I’m not quite sure how to extract Christ from the sentimentalized narrative of events that I’m not sure even happened. Where I work, the thinking is that if the Virgin birth is not true, then Christianity falls apart. I don't know why. The story of a virgin birth really seems like something patched on later to explain how this man could be completely human and divine at the same time. But it’s a beautiful image – the soul of the world waiting for the divine to enter as one of its own, God binding himself in human flesh out of love for his creation, giving himself to his creation. Despite my prevarication, I don’t really feel hypocritical reciting the creed about Jesus being born of a virgin and that he died and rose again. I think so many things are true that aren’t literally true. Good fiction is true. Good poetry is true. And yet there may not be a single actual event in either. They transcend the literal and ascend to a world of – what? – archetypes? Platonic forms? The Christmas story is beautiful. It’s poetry, it may be fiction, it is a vision of what the world could be if we truly followed the law of love, it speaks of our greatest hope that humanity is good, because Jesus was a man and was good, because he championed the outcasts and afflicted, and we ourselves can nurture that goodness.
Dear Husband is frustrated at my lack of passion for Christ, as he puts it. He considers my sense of not fitting in to be of my own making. I do find it very difficult to engage. He loves our new pastor. I find his messages simplistic. Dear Husband thinks I'm antisocial. It's not that I don't think there are other people like me - I just don't think they're at our church. And, yes, I have my guard up based on what I hear people express. My husband fits comfortably into orthodoxy. He doesn't take issue with anything. When I hear our pastor say that doubt must be met with faith, I feel frustrated. It's like saying that hunger must be met with food, and yet the tables are bare. Dear Husband says I didn't really listen. Oh, but I did. I listened, hoping I would hear something startling. I am always hoping I will hear something that will touch me, stir me, invigorate me.

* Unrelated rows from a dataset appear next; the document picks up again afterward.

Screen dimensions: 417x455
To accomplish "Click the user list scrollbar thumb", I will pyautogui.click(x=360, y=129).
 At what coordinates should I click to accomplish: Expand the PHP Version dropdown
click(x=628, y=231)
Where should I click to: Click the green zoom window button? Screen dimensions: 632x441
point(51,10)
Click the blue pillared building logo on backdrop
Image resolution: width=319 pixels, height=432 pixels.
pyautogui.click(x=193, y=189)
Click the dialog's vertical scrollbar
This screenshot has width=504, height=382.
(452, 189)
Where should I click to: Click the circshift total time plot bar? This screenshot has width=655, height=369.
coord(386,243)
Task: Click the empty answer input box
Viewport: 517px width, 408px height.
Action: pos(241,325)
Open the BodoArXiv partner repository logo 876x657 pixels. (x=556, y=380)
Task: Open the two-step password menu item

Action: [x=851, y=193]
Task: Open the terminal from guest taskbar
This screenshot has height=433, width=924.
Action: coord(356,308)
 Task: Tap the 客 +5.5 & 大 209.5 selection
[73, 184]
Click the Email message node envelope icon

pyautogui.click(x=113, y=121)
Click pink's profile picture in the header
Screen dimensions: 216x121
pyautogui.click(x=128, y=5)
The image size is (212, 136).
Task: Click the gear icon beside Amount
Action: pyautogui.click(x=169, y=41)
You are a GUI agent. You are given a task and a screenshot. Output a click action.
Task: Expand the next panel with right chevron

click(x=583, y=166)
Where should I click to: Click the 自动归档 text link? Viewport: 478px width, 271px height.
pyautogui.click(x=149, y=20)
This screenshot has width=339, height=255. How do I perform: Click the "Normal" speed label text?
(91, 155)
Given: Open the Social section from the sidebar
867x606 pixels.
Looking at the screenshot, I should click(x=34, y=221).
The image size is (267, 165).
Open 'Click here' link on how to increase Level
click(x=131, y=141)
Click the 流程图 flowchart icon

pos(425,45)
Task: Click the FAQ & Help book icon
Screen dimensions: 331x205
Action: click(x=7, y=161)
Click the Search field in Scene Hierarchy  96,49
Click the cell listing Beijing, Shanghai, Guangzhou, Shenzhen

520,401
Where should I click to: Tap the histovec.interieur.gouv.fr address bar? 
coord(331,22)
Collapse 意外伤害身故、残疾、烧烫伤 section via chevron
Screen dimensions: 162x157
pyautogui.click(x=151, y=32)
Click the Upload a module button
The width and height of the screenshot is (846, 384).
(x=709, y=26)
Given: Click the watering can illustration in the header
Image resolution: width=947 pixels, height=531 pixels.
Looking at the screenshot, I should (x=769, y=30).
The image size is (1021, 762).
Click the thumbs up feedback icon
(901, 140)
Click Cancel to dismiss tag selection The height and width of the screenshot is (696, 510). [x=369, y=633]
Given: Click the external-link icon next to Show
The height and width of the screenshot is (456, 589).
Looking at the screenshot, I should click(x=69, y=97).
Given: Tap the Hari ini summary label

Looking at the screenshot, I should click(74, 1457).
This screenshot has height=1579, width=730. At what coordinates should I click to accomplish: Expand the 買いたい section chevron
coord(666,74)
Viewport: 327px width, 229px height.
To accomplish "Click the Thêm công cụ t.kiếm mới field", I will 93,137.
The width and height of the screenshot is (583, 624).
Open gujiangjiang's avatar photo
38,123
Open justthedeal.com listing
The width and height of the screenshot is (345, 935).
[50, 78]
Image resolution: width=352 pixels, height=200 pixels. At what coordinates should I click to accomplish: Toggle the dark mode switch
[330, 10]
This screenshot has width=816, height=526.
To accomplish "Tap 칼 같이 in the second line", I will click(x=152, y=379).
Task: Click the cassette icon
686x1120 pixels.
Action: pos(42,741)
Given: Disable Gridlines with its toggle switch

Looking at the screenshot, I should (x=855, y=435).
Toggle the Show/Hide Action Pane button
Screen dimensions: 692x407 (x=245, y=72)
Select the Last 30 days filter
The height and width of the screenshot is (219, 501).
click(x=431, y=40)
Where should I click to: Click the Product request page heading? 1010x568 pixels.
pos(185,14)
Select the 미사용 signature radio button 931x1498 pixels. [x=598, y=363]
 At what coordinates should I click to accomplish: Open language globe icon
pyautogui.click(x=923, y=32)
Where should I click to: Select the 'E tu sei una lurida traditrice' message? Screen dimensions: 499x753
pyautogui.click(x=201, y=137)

And that is why I am about to turn once again to a more formal style of worship. This next weekend I plan to visit an Episcopal church. I don't necessarily think that I feel completely comfortable there. I have so little experience with this style of worship. I've been to Episcopal/Anglican churches that were sadly out of touch. But I want to experience a little quiet veneration, a different rhythm, the Eucharist as a rite, ritual prayer. Dear Husband is beginning to think I'm a nonbeliever. In many people's opinion, I would be. Not in my own. I just feel tired.